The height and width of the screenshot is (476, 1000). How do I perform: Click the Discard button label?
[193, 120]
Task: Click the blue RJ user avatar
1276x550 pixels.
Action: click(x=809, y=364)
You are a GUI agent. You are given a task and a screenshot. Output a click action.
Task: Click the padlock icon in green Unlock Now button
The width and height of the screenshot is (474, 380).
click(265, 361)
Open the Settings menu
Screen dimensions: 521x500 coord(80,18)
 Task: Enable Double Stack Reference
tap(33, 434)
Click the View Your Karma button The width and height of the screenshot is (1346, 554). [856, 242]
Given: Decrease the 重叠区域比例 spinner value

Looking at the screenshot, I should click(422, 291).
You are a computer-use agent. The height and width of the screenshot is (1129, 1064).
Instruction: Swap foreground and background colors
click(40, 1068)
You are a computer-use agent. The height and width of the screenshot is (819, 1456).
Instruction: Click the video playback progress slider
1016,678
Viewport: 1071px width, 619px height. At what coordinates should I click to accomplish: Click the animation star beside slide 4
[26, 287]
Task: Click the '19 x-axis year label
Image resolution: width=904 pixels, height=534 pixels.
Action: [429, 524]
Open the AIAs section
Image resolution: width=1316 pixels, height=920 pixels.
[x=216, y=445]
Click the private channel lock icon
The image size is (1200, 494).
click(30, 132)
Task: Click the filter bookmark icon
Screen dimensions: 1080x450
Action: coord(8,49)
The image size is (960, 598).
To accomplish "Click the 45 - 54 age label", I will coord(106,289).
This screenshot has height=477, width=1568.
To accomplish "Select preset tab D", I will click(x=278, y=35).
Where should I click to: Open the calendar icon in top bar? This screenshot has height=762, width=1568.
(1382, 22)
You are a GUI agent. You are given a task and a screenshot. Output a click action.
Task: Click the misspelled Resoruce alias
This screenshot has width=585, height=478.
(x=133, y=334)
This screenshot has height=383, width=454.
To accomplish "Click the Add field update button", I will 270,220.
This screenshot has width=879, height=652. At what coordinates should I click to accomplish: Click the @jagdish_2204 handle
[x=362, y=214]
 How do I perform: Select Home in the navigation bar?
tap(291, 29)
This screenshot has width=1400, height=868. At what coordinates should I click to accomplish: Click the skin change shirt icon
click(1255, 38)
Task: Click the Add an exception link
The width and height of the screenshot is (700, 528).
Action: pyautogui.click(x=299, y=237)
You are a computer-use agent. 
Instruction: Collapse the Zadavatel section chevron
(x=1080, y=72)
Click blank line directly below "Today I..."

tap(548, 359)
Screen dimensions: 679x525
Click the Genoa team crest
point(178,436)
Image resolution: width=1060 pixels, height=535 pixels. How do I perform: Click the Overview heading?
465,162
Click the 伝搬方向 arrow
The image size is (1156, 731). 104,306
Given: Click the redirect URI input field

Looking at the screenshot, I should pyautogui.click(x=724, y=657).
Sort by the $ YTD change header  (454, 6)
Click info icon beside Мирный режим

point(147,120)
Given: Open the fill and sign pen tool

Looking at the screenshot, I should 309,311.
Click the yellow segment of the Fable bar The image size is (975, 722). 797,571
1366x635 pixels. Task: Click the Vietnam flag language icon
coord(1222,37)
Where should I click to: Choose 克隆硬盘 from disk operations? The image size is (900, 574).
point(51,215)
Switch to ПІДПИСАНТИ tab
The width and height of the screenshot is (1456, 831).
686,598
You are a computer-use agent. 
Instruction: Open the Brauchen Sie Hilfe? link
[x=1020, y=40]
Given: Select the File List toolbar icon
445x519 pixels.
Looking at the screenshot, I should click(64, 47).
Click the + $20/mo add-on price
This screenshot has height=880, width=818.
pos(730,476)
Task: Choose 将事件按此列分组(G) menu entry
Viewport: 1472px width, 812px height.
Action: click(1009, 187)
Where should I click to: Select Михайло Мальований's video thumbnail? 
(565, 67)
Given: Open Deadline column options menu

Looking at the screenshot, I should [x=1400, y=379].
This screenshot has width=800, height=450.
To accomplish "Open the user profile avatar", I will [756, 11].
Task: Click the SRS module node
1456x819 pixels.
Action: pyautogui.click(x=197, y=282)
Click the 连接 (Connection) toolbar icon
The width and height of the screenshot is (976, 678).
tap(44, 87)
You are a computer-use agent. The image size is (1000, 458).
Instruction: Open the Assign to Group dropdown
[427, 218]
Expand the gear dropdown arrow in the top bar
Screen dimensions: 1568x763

Task to complete
Format every line of the material above as a Markdown table with the columns Number and Record line, leaving out blank lines.

Solution to the problem
| Number | Record line |
|---|---|
| 1 | The height and width of the screenshot is (476, 1000). How do I perform: Click the Discard button label? |
| 2 | [193, 120] |
| 3 | Task: Click the blue RJ user avatar |
| 4 | 1276x550 pixels. |
| 5 | Action: click(x=809, y=364) |
| 6 | You are a GUI agent. You are given a task and a screenshot. Output a click action. |
| 7 | Task: Click the padlock icon in green Unlock Now button |
| 8 | The width and height of the screenshot is (474, 380). |
| 9 | click(265, 361) |
| 10 | Open the Settings menu |
| 11 | Screen dimensions: 521x500 coord(80,18) |
| 12 |  Task: Enable Double Stack Reference |
| 13 | tap(33, 434) |
| 14 | Click the View Your Karma button The width and height of the screenshot is (1346, 554). [856, 242] |
| 15 | Given: Decrease the 重叠区域比例 spinner value |
| 16 | Looking at the screenshot, I should click(422, 291). |
| 17 | You are a computer-use agent. The height and width of the screenshot is (1129, 1064). |
| 18 | Instruction: Swap foreground and background colors |
| 19 | click(40, 1068) |
| 20 | You are a computer-use agent. The height and width of the screenshot is (819, 1456). |
| 21 | Instruction: Click the video playback progress slider |
| 22 | 1016,678 |
| 23 | Viewport: 1071px width, 619px height. At what coordinates should I click to accomplish: Click the animation star beside slide 4 |
| 24 | [26, 287] |
| 25 | Task: Click the '19 x-axis year label |
| 26 | Image resolution: width=904 pixels, height=534 pixels. |
| 27 | Action: [429, 524] |
| 28 | Open the AIAs section |
| 29 | Image resolution: width=1316 pixels, height=920 pixels. |
| 30 | [x=216, y=445] |
| 31 | Click the private channel lock icon |
| 32 | The image size is (1200, 494). |
| 33 | click(30, 132) |
| 34 | Task: Click the filter bookmark icon |
| 35 | Screen dimensions: 1080x450 |
| 36 | Action: coord(8,49) |
| 37 | The image size is (960, 598). |
| 38 | To accomplish "Click the 45 - 54 age label", I will coord(106,289). |
| 39 | This screenshot has height=477, width=1568. |
| 40 | To accomplish "Select preset tab D", I will click(x=278, y=35). |
| 41 | Where should I click to: Open the calendar icon in top bar? This screenshot has height=762, width=1568. |
| 42 | (1382, 22) |
| 43 | You are a GUI agent. You are given a task and a screenshot. Output a click action. |
| 44 | Task: Click the misspelled Resoruce alias |
| 45 | This screenshot has width=585, height=478. |
| 46 | (x=133, y=334) |
| 47 | This screenshot has height=383, width=454. |
| 48 | To accomplish "Click the Add field update button", I will 270,220. |
| 49 | This screenshot has width=879, height=652. At what coordinates should I click to accomplish: Click the @jagdish_2204 handle |
| 50 | [x=362, y=214] |
| 51 |  How do I perform: Select Home in the navigation bar? |
| 52 | tap(291, 29) |
| 53 | This screenshot has width=1400, height=868. At what coordinates should I click to accomplish: Click the skin change shirt icon |
| 54 | click(1255, 38) |
| 55 | Task: Click the Add an exception link |
| 56 | The width and height of the screenshot is (700, 528). |
| 57 | Action: pyautogui.click(x=299, y=237) |
| 58 | You are a computer-use agent.  |
| 59 | Instruction: Collapse the Zadavatel section chevron |
| 60 | (x=1080, y=72) |
| 61 | Click blank line directly below "Today I..." |
| 62 | tap(548, 359) |
| 63 | Screen dimensions: 679x525 |
| 64 | Click the Genoa team crest |
| 65 | point(178,436) |
| 66 | Image resolution: width=1060 pixels, height=535 pixels. How do I perform: Click the Overview heading? |
| 67 | 465,162 |
| 68 | Click the 伝搬方向 arrow |
| 69 | The image size is (1156, 731). 104,306 |
| 70 | Given: Click the redirect URI input field |
| 71 | Looking at the screenshot, I should pyautogui.click(x=724, y=657). |
| 72 | Sort by the $ YTD change header  (454, 6) |
| 73 | Click info icon beside Мирный режим |
| 74 | point(147,120) |
| 75 | Given: Open the fill and sign pen tool |
| 76 | Looking at the screenshot, I should 309,311. |
| 77 | Click the yellow segment of the Fable bar The image size is (975, 722). 797,571 |
| 78 | 1366x635 pixels. Task: Click the Vietnam flag language icon |
| 79 | coord(1222,37) |
| 80 | Where should I click to: Choose 克隆硬盘 from disk operations? The image size is (900, 574). |
| 81 | point(51,215) |
| 82 | Switch to ПІДПИСАНТИ tab |
| 83 | The width and height of the screenshot is (1456, 831). |
| 84 | 686,598 |
| 85 | You are a computer-use agent.  |
| 86 | Instruction: Open the Brauchen Sie Hilfe? link |
| 87 | [x=1020, y=40] |
| 88 | Given: Select the File List toolbar icon |
| 89 | 445x519 pixels. |
| 90 | Looking at the screenshot, I should click(64, 47). |
| 91 | Click the + $20/mo add-on price |
| 92 | This screenshot has height=880, width=818. |
| 93 | pos(730,476) |
| 94 | Task: Choose 将事件按此列分组(G) menu entry |
| 95 | Viewport: 1472px width, 812px height. |
| 96 | Action: click(1009, 187) |
| 97 | Where should I click to: Select Михайло Мальований's video thumbnail?  |
| 98 | (565, 67) |
| 99 | Given: Open Deadline column options menu |
| 100 | Looking at the screenshot, I should [x=1400, y=379]. |
| 101 | This screenshot has width=800, height=450. |
| 102 | To accomplish "Open the user profile avatar", I will [756, 11]. |
| 103 | Task: Click the SRS module node |
| 104 | 1456x819 pixels. |
| 105 | Action: pyautogui.click(x=197, y=282) |
| 106 | Click the 连接 (Connection) toolbar icon |
| 107 | The width and height of the screenshot is (976, 678). |
| 108 | tap(44, 87) |
| 109 | You are a computer-use agent. The image size is (1000, 458). |
| 110 | Instruction: Open the Assign to Group dropdown |
| 111 | [427, 218] |
| 112 | Expand the gear dropdown arrow in the top bar |
| 113 | Screen dimensions: 1568x763 |